▶ EXERCISE DETAILS: Find the lines below that contain the string "will". Copy each one.

▶ Dataset entries:
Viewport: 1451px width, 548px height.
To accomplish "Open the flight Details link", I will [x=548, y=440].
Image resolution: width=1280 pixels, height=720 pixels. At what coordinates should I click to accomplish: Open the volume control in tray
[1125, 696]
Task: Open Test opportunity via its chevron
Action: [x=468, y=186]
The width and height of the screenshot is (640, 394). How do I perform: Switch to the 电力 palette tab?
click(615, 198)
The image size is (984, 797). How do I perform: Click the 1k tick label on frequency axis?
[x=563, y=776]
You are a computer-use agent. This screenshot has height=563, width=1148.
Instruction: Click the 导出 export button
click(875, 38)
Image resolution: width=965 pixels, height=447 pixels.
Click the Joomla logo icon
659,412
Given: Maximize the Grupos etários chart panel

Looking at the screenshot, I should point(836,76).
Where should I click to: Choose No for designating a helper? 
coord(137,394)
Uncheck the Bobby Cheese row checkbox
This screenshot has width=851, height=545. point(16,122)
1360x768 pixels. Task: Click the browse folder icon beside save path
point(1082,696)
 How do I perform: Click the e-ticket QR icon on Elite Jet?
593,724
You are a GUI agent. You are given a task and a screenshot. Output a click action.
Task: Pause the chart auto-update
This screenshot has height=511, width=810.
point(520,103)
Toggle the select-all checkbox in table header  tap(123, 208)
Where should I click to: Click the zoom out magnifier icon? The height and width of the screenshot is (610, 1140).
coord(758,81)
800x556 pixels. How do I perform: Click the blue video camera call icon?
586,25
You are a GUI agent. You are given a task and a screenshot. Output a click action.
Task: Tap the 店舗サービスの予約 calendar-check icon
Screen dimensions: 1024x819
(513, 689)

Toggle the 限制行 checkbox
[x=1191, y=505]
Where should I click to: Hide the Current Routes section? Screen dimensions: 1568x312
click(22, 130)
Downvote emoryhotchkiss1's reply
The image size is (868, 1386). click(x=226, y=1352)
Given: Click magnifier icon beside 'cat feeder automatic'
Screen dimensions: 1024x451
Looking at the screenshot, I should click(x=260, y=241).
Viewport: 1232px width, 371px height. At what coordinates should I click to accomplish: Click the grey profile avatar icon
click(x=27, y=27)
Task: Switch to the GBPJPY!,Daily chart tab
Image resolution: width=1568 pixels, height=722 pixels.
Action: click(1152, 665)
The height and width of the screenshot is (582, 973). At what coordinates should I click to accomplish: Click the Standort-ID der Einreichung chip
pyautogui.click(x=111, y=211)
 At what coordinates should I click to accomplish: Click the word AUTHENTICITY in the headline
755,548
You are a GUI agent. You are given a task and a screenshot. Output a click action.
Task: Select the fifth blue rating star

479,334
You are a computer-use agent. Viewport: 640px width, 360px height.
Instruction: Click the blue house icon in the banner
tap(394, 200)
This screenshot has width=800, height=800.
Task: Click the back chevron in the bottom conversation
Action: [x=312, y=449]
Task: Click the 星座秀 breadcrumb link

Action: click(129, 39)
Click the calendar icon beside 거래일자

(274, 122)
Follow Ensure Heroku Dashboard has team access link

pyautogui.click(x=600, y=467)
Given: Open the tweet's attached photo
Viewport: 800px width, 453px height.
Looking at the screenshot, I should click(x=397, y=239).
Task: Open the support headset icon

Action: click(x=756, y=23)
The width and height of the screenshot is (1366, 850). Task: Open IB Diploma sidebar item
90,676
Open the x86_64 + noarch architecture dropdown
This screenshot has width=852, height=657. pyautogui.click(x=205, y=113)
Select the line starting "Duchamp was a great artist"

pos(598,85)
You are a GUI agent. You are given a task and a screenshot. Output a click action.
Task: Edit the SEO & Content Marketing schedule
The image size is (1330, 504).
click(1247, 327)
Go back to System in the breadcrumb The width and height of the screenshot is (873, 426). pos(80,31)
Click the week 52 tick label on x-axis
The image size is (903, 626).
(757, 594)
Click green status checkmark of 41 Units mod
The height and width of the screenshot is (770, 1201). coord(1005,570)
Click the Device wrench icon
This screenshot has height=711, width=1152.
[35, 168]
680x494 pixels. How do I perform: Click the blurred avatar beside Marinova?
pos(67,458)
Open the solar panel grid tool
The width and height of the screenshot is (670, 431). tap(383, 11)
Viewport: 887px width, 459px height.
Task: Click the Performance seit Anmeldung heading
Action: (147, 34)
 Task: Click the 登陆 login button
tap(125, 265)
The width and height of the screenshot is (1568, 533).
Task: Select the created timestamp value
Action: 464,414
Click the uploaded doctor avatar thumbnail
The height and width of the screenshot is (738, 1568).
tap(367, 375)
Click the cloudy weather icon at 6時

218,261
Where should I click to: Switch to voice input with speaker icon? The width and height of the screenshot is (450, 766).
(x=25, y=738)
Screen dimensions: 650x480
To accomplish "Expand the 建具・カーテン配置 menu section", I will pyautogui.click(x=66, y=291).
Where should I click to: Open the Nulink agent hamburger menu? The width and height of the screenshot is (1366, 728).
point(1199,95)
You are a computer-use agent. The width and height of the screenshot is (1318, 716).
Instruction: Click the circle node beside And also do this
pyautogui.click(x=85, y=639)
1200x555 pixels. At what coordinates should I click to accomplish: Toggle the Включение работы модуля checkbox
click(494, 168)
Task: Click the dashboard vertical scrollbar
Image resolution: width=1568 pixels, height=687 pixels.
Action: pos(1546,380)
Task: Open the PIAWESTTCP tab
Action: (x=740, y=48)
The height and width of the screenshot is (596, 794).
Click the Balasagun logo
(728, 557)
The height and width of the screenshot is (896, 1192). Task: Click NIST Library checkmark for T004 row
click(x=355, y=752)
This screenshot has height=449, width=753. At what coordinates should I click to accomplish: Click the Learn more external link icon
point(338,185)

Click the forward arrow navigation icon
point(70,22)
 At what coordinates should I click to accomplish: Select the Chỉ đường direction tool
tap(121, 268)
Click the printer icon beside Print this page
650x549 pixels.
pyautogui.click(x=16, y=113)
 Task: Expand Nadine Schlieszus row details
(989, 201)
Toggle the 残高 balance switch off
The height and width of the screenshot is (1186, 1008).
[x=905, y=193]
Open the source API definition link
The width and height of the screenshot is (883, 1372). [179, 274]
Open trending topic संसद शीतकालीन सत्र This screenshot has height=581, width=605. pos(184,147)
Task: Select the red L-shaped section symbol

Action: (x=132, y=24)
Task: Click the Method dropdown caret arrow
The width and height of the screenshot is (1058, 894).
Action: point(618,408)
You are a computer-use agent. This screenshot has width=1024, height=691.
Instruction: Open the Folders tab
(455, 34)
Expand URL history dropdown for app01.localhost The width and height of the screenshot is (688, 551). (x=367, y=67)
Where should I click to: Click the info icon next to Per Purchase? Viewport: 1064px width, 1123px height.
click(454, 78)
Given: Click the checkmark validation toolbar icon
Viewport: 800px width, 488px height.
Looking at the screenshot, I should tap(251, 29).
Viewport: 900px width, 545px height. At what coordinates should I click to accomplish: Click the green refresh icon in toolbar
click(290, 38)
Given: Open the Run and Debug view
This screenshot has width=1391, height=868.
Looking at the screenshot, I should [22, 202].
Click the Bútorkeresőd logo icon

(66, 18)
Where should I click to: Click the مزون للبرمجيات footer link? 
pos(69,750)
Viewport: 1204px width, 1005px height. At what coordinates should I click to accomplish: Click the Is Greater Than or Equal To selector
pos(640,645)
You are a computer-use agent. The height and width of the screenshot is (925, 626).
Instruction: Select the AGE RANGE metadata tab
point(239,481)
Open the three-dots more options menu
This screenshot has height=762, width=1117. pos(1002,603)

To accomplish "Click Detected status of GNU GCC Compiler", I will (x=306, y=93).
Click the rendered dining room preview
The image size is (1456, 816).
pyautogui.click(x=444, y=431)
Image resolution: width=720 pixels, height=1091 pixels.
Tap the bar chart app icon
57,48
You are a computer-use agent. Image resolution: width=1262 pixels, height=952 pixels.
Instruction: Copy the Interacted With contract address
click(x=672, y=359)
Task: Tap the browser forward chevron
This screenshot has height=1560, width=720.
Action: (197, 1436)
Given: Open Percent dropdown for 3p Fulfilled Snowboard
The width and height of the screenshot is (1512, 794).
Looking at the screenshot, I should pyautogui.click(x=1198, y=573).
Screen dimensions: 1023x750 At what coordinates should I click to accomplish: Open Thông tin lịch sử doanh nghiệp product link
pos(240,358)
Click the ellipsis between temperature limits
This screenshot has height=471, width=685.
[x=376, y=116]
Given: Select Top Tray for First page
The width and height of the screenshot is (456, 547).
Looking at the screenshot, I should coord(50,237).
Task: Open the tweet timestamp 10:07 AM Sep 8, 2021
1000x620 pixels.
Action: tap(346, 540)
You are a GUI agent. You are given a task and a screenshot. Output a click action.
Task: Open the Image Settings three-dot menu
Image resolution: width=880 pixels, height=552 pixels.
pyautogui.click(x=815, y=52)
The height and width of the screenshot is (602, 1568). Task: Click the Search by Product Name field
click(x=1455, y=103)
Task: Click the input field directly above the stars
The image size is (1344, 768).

▶ ANSWER SPACE:
To accomplish "Open the flight Details link", I will [x=548, y=440].
To accomplish "Expand the 建具・カーテン配置 menu section", I will pyautogui.click(x=66, y=291).
To accomplish "Click Detected status of GNU GCC Compiler", I will (x=306, y=93).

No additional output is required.